GPU Compute (Node East/West) Network#
The compute fabric (East-West) is built using switches with NVIDIA Spectrum technology in a full non-blocking fat tree topology to provide the highest level of performance for applications running over the GB300 NVL72 cluster. The compute fabric is an RDMA-based fabric. It is designed to provide the shortest hops through the network for the application, in a leaf-spine manner, where the GPUs are connected using a rail-optimized network topology through their respective ConnectX-8 NICs. This design allows the most efficient communication for multi-GPU applications within and across the trays.
The leaf and spine architecture allows for a scalable and reliable network that can fit varied sizes of clusters using the same architecture.
The compute fabric is designed to facilitate redundancy, maximize bandwidth and minimize network latency required to connect GPUs within a server and within a rail. Models beyond 1920B parameters (assuming FP4 quantization) would require model parallelism and more than a single tray of the GB300 NVL72 rack, which are connected through NVLink and NVSwitch technology.
Multi-Plane Topology Approach#
While each GPU is associated with a dedicated ConnectX-8 SuperNIC, the coupling of a single link from a NIC to a single point of failure (SPOF) in the fabric is a concern. Customers are opting for a load balanced multi-link approach which can satisfy both the full capacity of the GPU bandwidth as well as avoiding a SPOF. Each compute networking plane forms a separate fabric, where the resiliency and the load balancing between the two planes is handled by the NCCL on the host. Any failure to provide GPU to GPU connectivity via one plane will seclude traffic to the alternative plane, while if both are active, the traffic will be balanced between planes in a manner that utilizes the bandwidth of both links. Load balancing via NCCL is indicated as more efficient than other L2/L3 bonds like LAG that only have “local” awareness for traffic balancing and static hash-based distribution which is suboptimal for AI workloads due to low entropy.
A second attribute for planes separation is the expansion of the fan-out of the NIC and switches.
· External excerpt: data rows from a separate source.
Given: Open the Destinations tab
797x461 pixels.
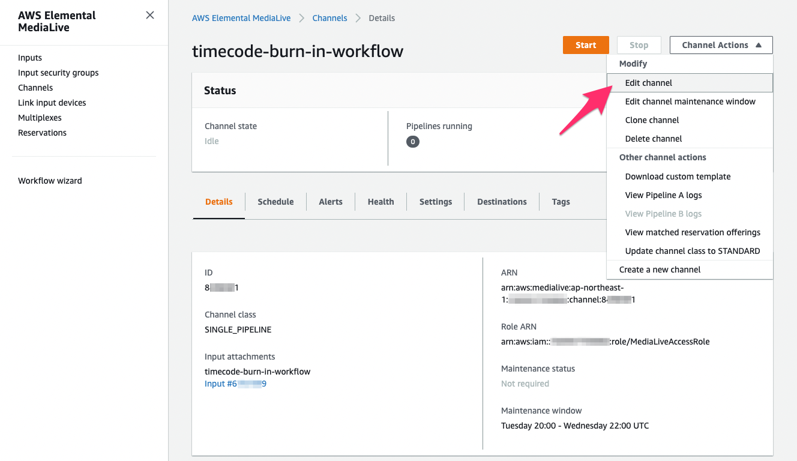Looking at the screenshot, I should pyautogui.click(x=502, y=202).
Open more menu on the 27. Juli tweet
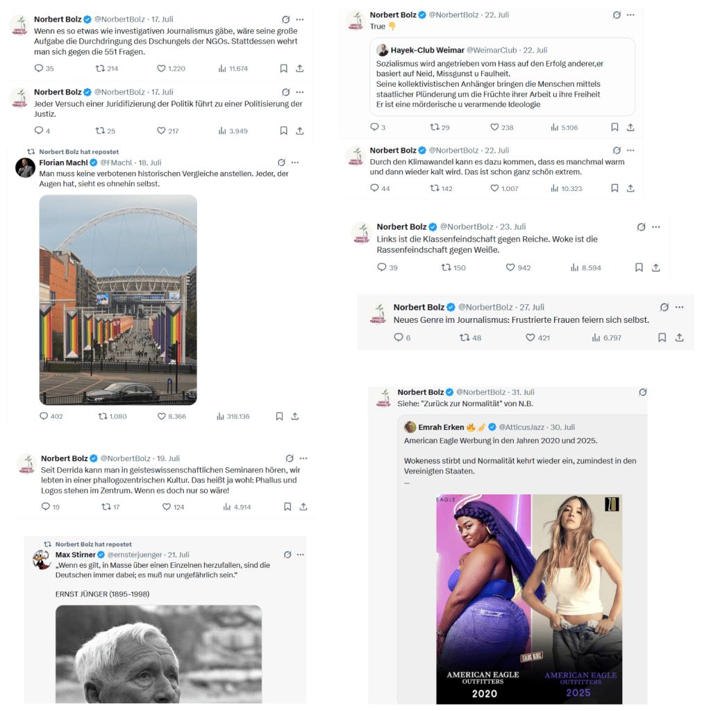The image size is (711, 711). pyautogui.click(x=679, y=307)
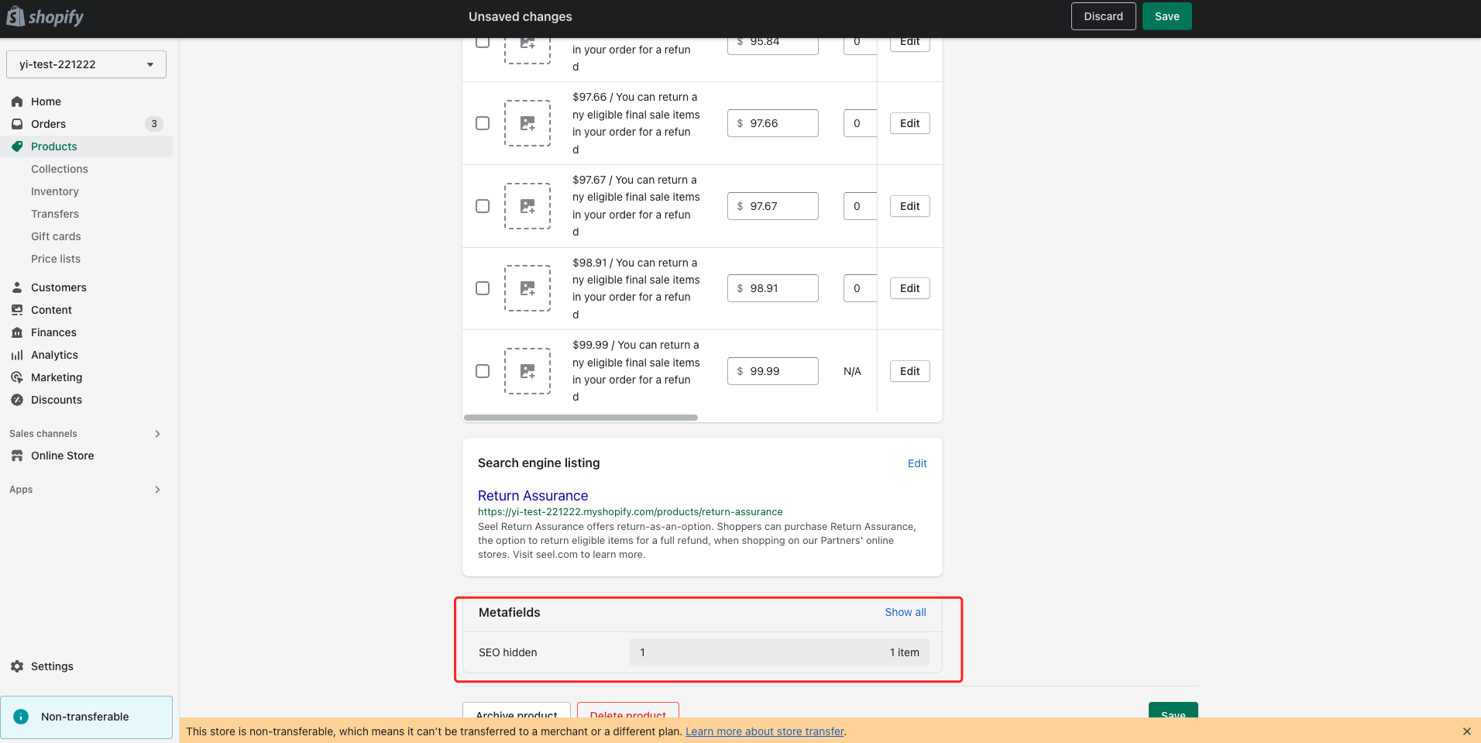Check the $97.66 variant checkbox
Screen dimensions: 1481x743
point(483,123)
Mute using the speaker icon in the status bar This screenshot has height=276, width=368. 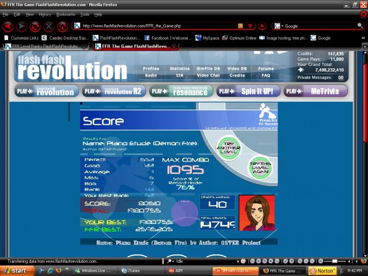(x=320, y=261)
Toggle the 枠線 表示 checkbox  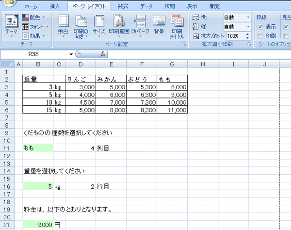(x=260, y=27)
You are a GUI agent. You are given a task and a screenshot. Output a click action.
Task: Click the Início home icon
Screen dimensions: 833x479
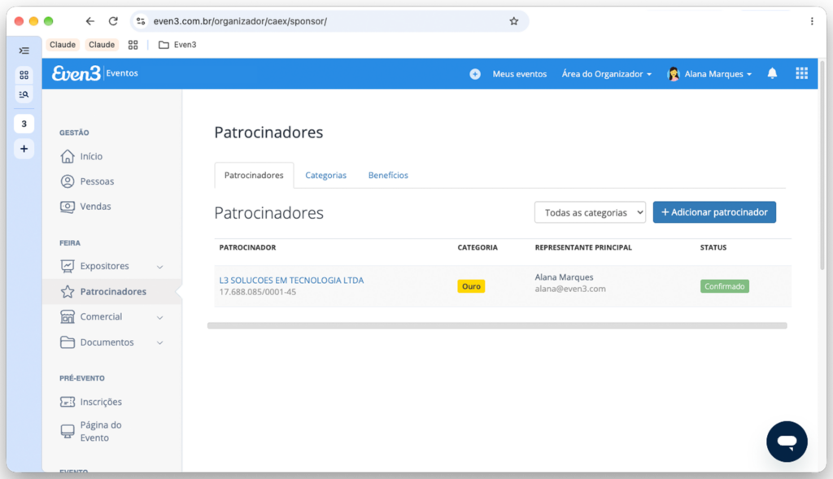click(x=68, y=156)
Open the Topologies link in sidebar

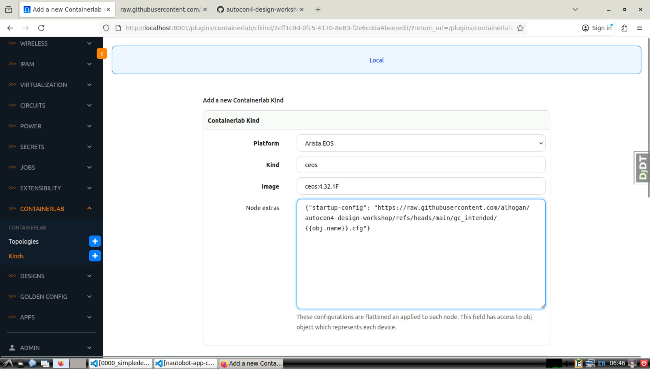tap(24, 241)
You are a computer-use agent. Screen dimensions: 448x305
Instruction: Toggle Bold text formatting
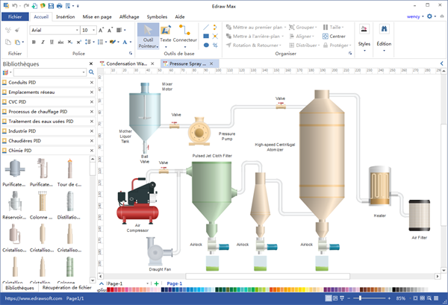point(34,43)
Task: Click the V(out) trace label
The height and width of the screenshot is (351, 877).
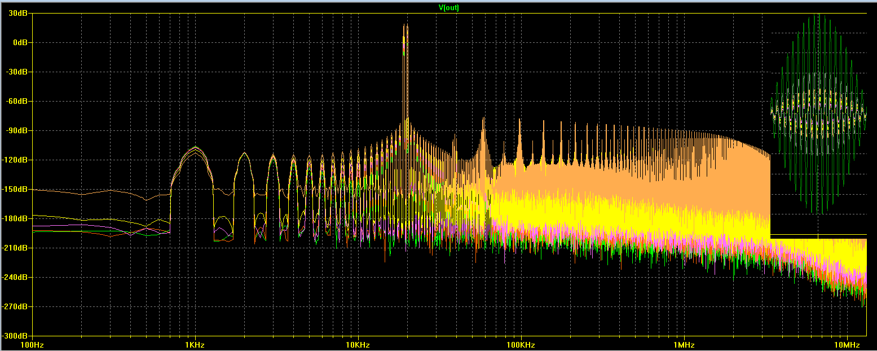Action: [449, 8]
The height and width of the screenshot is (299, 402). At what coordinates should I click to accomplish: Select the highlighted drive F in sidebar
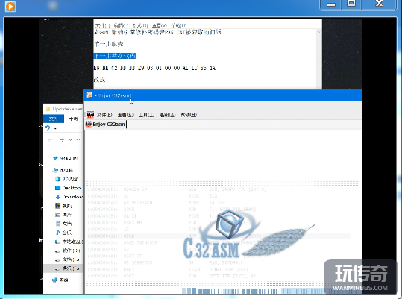(x=67, y=268)
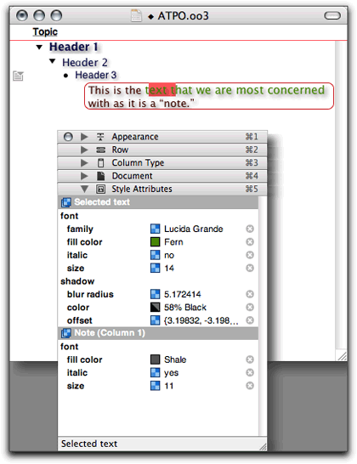Image resolution: width=357 pixels, height=464 pixels.
Task: Remove the Note italic yes attribute
Action: tap(250, 372)
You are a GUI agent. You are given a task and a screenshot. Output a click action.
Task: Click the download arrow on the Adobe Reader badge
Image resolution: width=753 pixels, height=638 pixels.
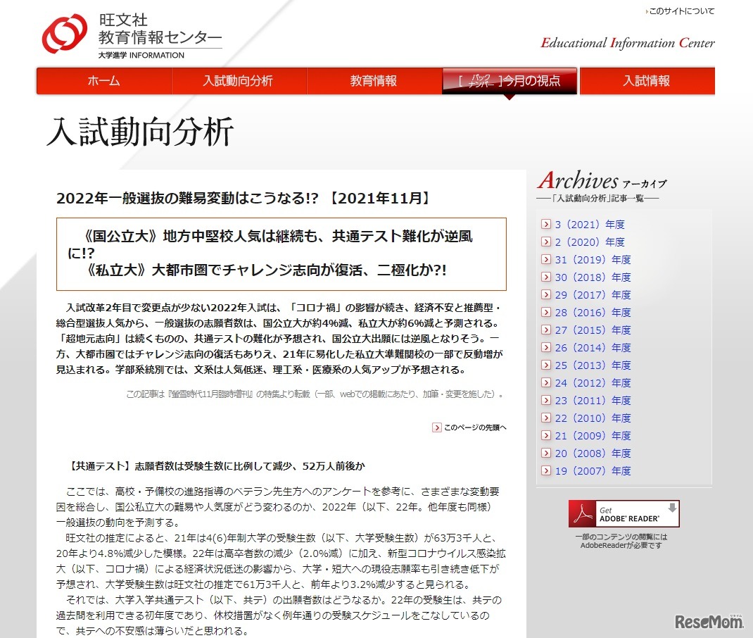coord(674,508)
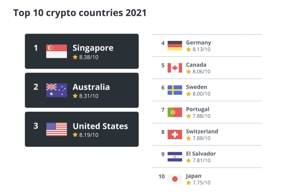Click the Switzerland country label

click(x=202, y=131)
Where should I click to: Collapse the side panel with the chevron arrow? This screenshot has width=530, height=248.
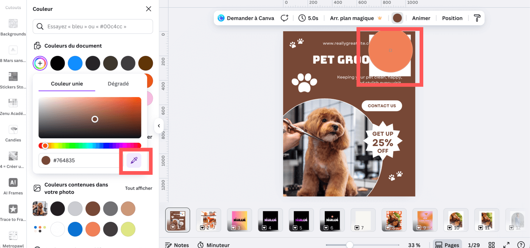(159, 126)
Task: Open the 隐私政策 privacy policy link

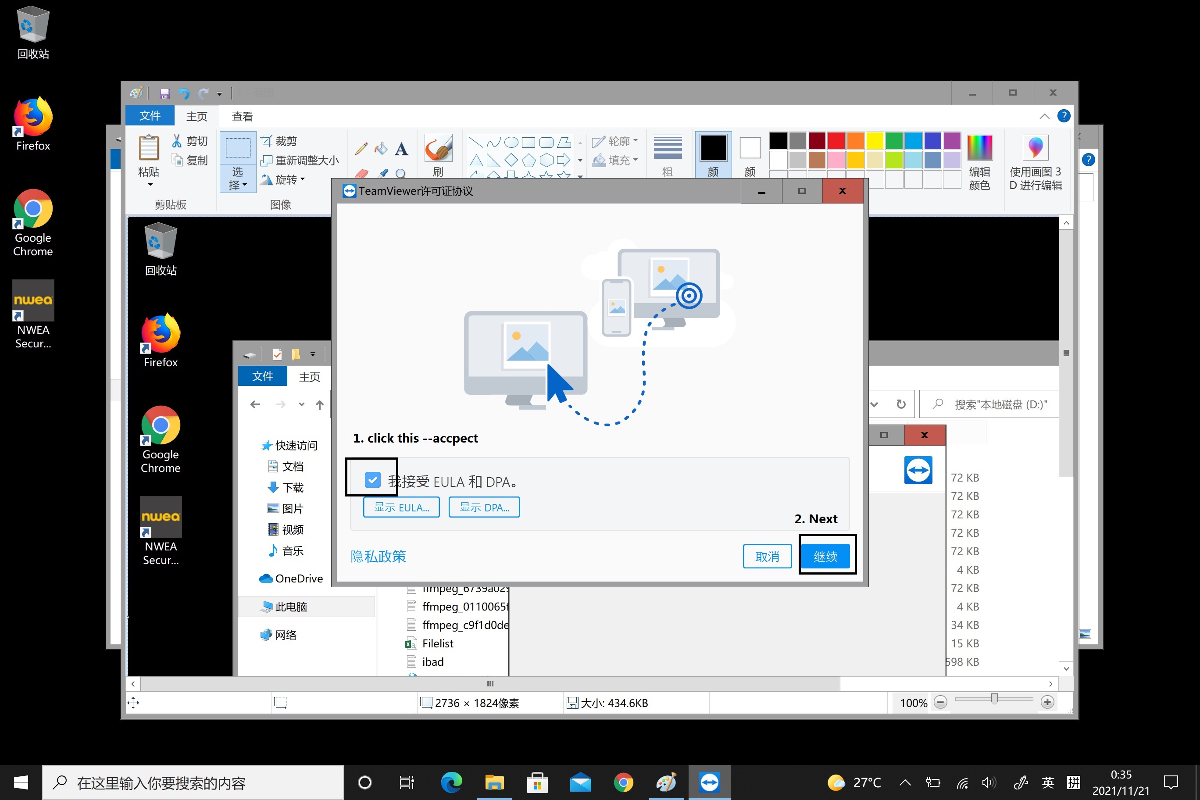Action: [378, 556]
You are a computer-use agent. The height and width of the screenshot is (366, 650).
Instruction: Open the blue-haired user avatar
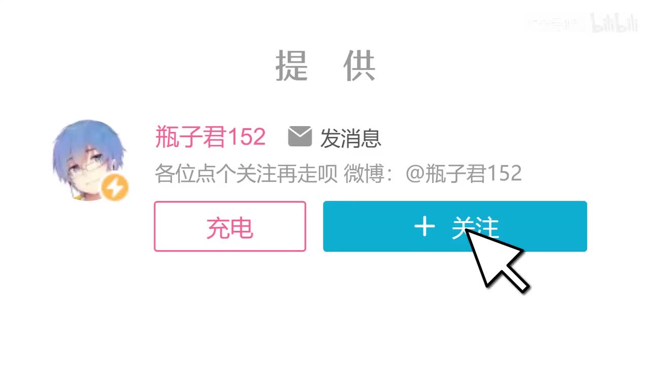90,160
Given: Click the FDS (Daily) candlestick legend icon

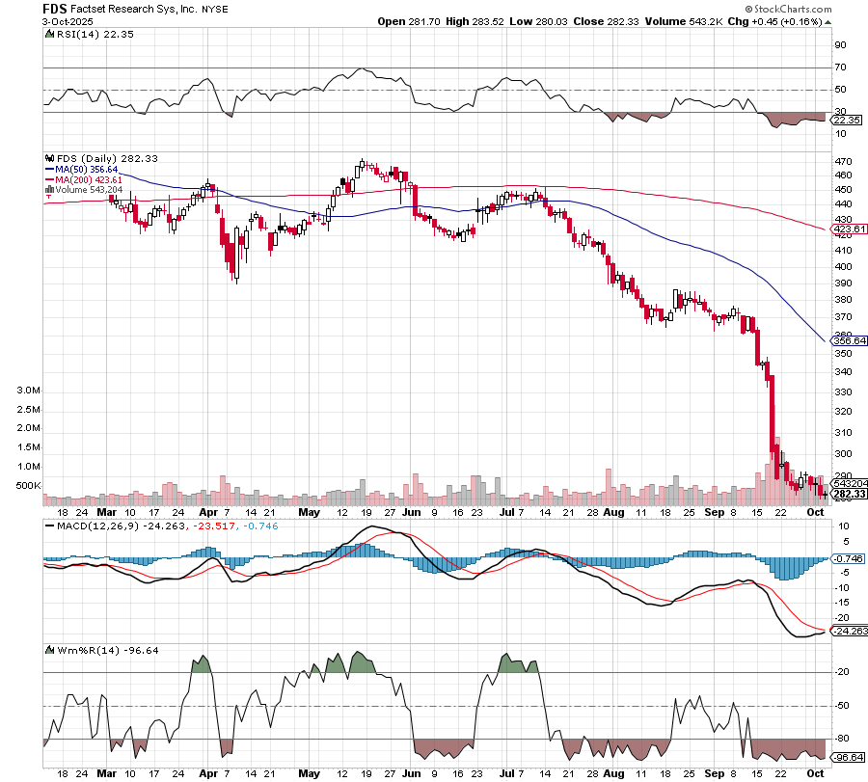Looking at the screenshot, I should (x=49, y=158).
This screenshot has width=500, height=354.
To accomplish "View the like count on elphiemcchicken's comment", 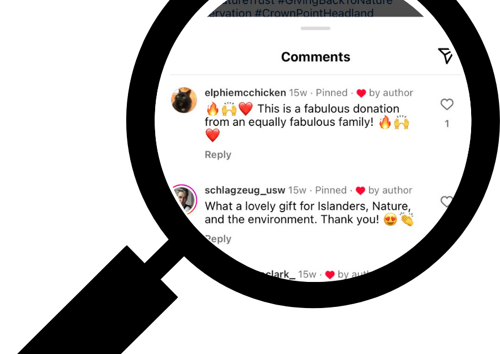I will 447,124.
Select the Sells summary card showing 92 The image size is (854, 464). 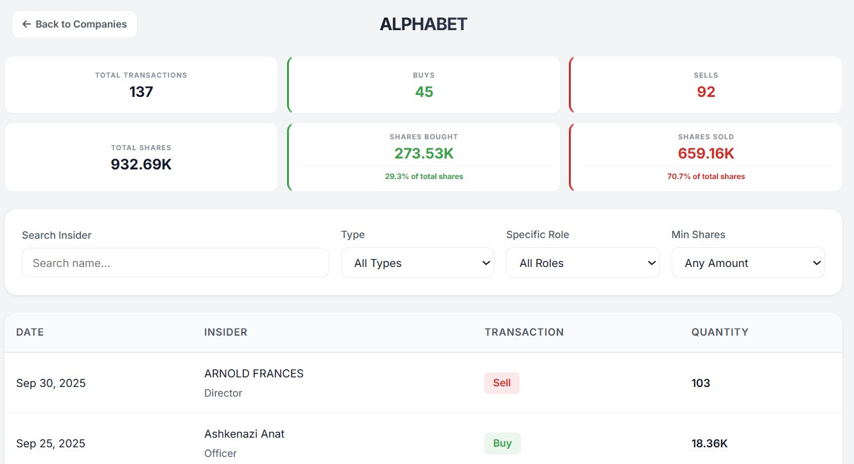pos(706,84)

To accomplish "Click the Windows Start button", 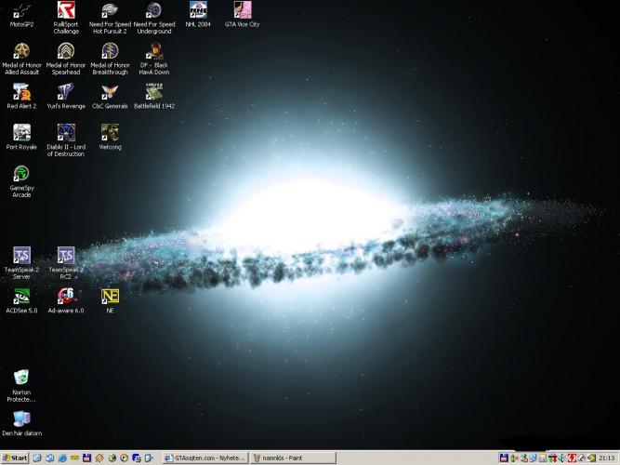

A higher radix of interfaces enables building a larger network with fewer network tiers in a Clos topology.
Dual Plane Topology#
In this Enterprise RA we utilize a Dual Plane topology. A Dual Plane Topology involves building two identical planes that connect to each GPU interface. With each GPU generating 800 Gb/s bandwidth through the ConnectX-8 SuperNICs, dual plane topology involves breaking the interface to 2x400 Gb/s interfaces. Every such interface is then connected to a different leaf switch, and every such leaf switch is part of an independent fabric that scales to 1024 interfaces of 400 Gb/s as part of this reference architecture. The GPU is not aware of the two independent fabrics, each carrying 50% of the generated traffic, and is only aware that 100% of traffic is carried by the ConnectX-8 SuperNIC. Tracking of each plane, load balancing, and failure handling is handled by the ConnectX-8 SuperNIC on the hardware level. A failing or degraded plane will carry an impact linearly associated with the dropped bandwidth.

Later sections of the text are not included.